BAGHDAD — Saddam Hussein's cousin, known as "Chemical Ali," and another close aide to the dictator who represented him abroad appeared in court Sunday accused of orchestrating the bloody repression of Shiite riots after the 1999 assassination of a leading cleric.
It was the fifth trial of top Saddam-era figures and the second to include Tariq Aziz, internationally known as the dictator's defender and a fierce American critic after Iraq's invasion of Kuwait and the 1991 Gulf War.
Grand Ayatollah Mohammed Sadiq al-Sadr, one of the most powerful Shiite clerics in Iraq in the 1990s, was killed with two of his sons in an ambush on Feb. 20, 1999, in the holy city of Najaf. His followers said Hussein's agents were to blame.

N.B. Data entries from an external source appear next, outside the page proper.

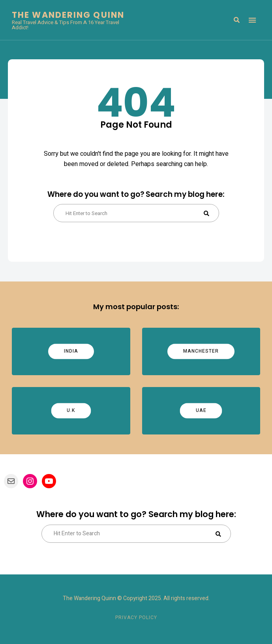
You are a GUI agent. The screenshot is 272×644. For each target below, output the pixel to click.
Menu (252, 20)
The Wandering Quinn (68, 15)
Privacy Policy (136, 618)
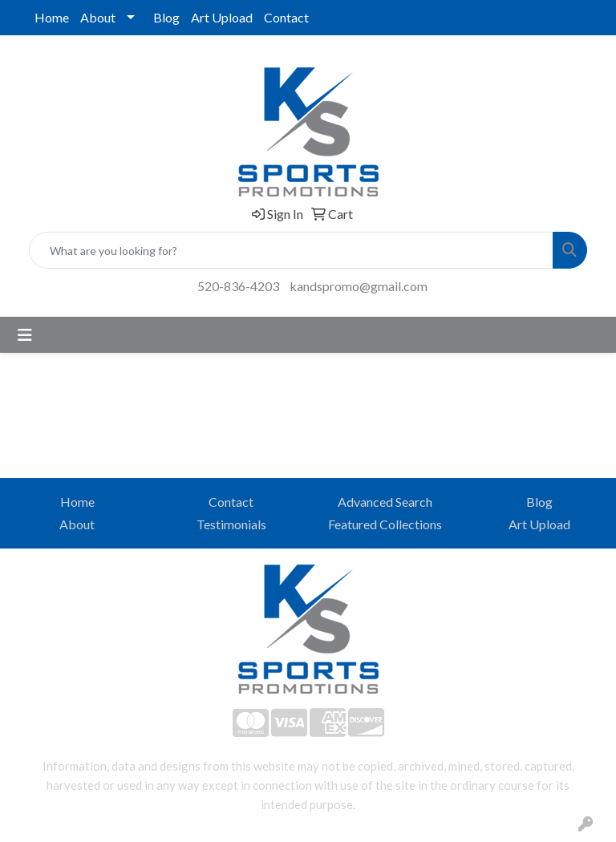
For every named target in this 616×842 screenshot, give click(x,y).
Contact (286, 17)
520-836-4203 (238, 285)
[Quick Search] (291, 250)
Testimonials (231, 524)
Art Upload (221, 17)
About (98, 17)
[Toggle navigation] (25, 334)
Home (51, 17)
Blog (166, 17)
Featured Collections (385, 524)
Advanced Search (385, 501)
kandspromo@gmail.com (359, 285)
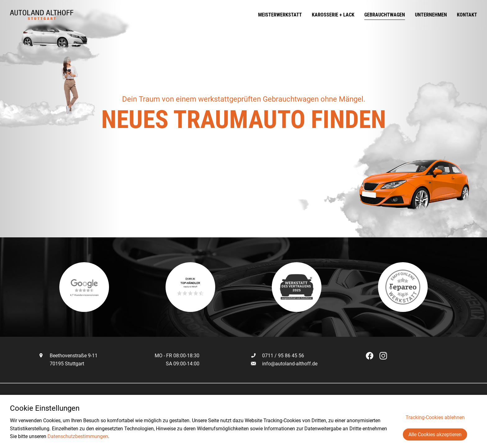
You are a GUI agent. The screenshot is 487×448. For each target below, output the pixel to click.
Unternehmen (431, 15)
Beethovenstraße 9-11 (68, 355)
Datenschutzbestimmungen (78, 436)
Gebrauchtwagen (385, 15)
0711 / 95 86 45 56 (277, 355)
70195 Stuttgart (61, 363)
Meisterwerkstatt (280, 15)
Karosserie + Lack (333, 15)
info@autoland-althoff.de (290, 363)
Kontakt (467, 15)
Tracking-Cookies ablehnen (435, 417)
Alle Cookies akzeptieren (435, 434)
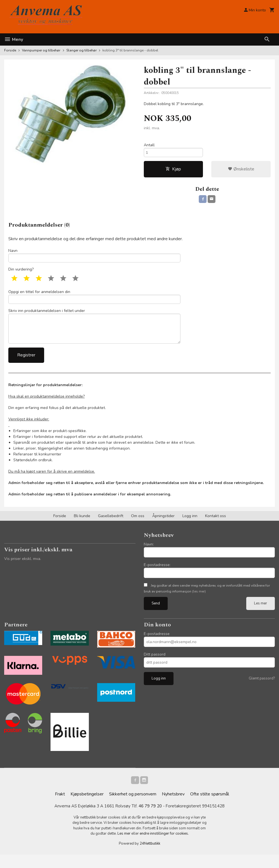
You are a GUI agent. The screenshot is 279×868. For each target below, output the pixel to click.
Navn (94, 259)
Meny (13, 39)
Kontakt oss (215, 527)
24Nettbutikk (150, 857)
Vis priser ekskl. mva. (23, 570)
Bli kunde (82, 527)
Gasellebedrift (110, 527)
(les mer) (199, 603)
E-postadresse (156, 645)
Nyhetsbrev (173, 807)
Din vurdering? (21, 275)
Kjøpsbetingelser (87, 807)
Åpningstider (163, 527)
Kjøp (173, 171)
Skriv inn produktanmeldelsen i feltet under (94, 335)
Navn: (149, 556)
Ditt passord (154, 666)
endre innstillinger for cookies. (164, 847)
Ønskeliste (241, 171)
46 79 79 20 (151, 819)
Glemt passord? (262, 690)
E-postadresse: (157, 577)
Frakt (60, 807)
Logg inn (190, 527)
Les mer (260, 615)
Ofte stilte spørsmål (210, 807)
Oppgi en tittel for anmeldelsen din (94, 302)
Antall (149, 146)
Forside (10, 50)
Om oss (138, 527)
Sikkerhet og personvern (133, 807)
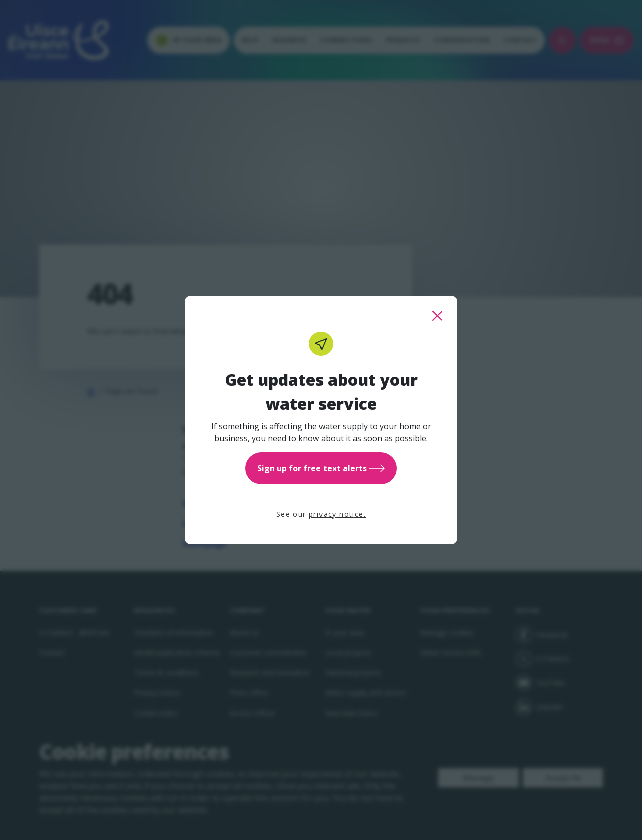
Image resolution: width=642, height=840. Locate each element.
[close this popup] (437, 316)
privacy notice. (337, 514)
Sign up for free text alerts (321, 468)
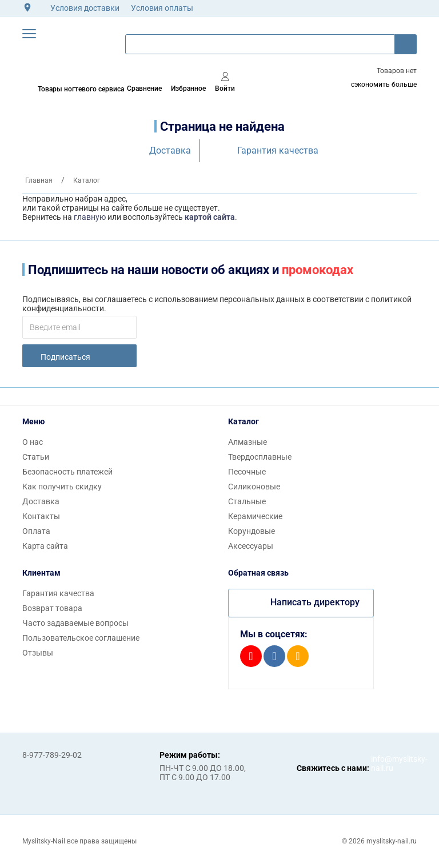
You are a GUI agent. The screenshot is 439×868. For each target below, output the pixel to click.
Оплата (36, 531)
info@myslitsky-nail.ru (382, 763)
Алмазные (248, 442)
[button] (29, 34)
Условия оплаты (162, 8)
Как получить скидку (62, 487)
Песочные (247, 472)
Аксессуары (250, 546)
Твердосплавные (260, 457)
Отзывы (38, 653)
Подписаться (65, 357)
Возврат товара (52, 608)
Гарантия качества (278, 150)
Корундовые (252, 531)
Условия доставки (85, 8)
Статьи (35, 457)
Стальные (247, 501)
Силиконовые (254, 487)
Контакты (41, 516)
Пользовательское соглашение (81, 638)
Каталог (244, 421)
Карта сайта (45, 546)
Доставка (170, 150)
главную (90, 217)
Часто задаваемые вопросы (75, 623)
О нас (33, 442)
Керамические (255, 516)
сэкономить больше (384, 85)
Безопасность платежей (67, 472)
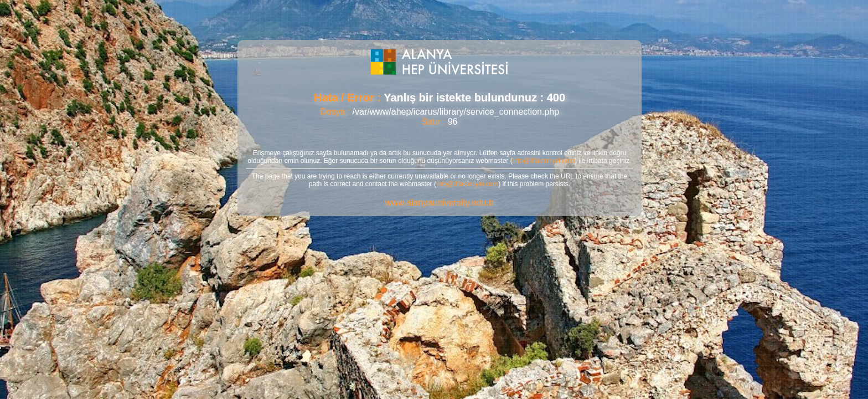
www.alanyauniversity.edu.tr (439, 202)
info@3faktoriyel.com (544, 161)
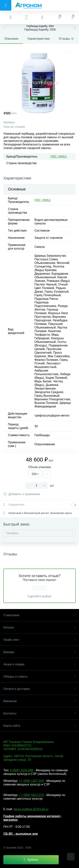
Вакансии (39, 701)
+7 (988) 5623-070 (31, 795)
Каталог (39, 627)
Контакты (39, 713)
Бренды (39, 652)
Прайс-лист (39, 640)
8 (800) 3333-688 (22, 770)
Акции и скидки (39, 664)
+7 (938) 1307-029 (31, 781)
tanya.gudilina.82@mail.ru (31, 809)
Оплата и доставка (39, 689)
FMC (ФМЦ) (58, 156)
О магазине (39, 615)
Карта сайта (39, 725)
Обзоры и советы (39, 677)
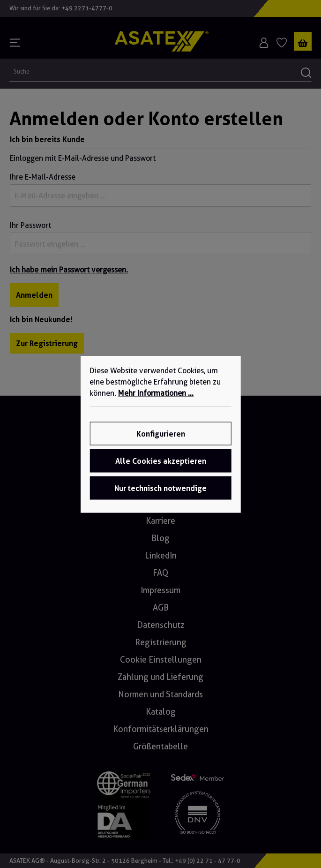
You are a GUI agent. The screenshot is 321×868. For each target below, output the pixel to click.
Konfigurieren (161, 433)
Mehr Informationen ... (156, 392)
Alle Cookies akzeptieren (161, 460)
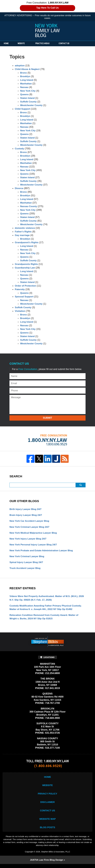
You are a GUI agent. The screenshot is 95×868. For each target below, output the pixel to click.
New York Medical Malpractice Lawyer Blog (34, 533)
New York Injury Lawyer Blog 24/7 (29, 539)
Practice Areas (46, 43)
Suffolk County (29, 102)
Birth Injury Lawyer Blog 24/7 (26, 509)
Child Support (22, 109)
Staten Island (28, 98)
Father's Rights (23, 231)
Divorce (19, 188)
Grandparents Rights (27, 264)
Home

The next day, angry loyalists rioted near a mosque in Baghdad's main Shiite district — then called Saddam City but later renamed Sadr City after the cleric — blockading roads and ordering shops shuttered in mourning. Iraqi police trying to break up the protest were beaten and police cars destroyed.
Hussein's paramilitary Fedayeen militia opened fire on the protesters and a curfew was imposed. The entire district was sealed off until the next day.
Citing documents from Hussein's now-outlawed ruling Baath Party, chief prosecutor Munqith al-Faroon said Sunday that Hussein's security forces opened fire on the Sadr City crowd, killing 16 people. He said 14 others were killed in a similar crackdown in the Shiite southern city of Amarah.
Aziz, the only Christian among Saddam's inner circle, was for years one of the most visible leaders of the ousted regime. Among his 15 co-defendants, who were all present in court Sunday, was Ali Hassan al-Majid, known as Chemical Ali for ordering poison gas attacks against Iraq's Kurdish minority in the 1980s.
Formal charges were to be filed later, but a court official said the charges were expected to include crimes against humanity, which would carry the death penalty.